Camminavo tra quelle “strade” con lo spirito che avevo ad Auschwitz. Solo che qui le persone erano ancora vive. Ancora. Sarah almeno per ora.

Ci avviciniamo alla “scuola” di questa baraccopoli e vedo una bambina alta tanto quanto il mio ginocchio, a piedi nudi, in mezzo allo schifo, in una specie di fosso, appoggiata ad una parete che non riesce a passare. Piange. Non è giusto che sia li. Dovrebbe esserci vicino a lei una mamma che le ha comprato un sacco di vestiti e di scarpe, quelle che ti fanno impazzire da quanto sono piccoline; che non la lascia andare in giro da sola neanche per casa. Ma quale casa?
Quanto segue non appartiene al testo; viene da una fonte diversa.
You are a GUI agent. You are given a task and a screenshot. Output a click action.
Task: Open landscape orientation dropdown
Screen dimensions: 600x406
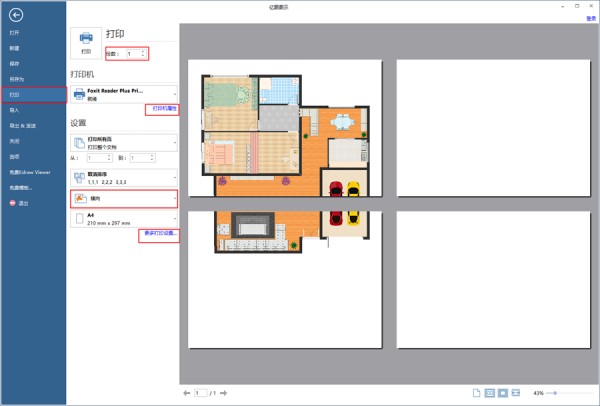tap(124, 199)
La ferrovia passa qua in mezzo, nella larghezza di 6 metri. Ci fermiamo perchè sta per arrivare il treno. Mi riposo un po’. Volto gli occhi e un panorama di tetti di lamiera invade la mia testa. Come quelli che vedi nei libri di scuola, quelle foto che guardi un attimo, ma giri subito pagina perchè lo sai che ci sono queste cose, ma cosa ci puoi fare tu? E poi mica è colpa tua, oh!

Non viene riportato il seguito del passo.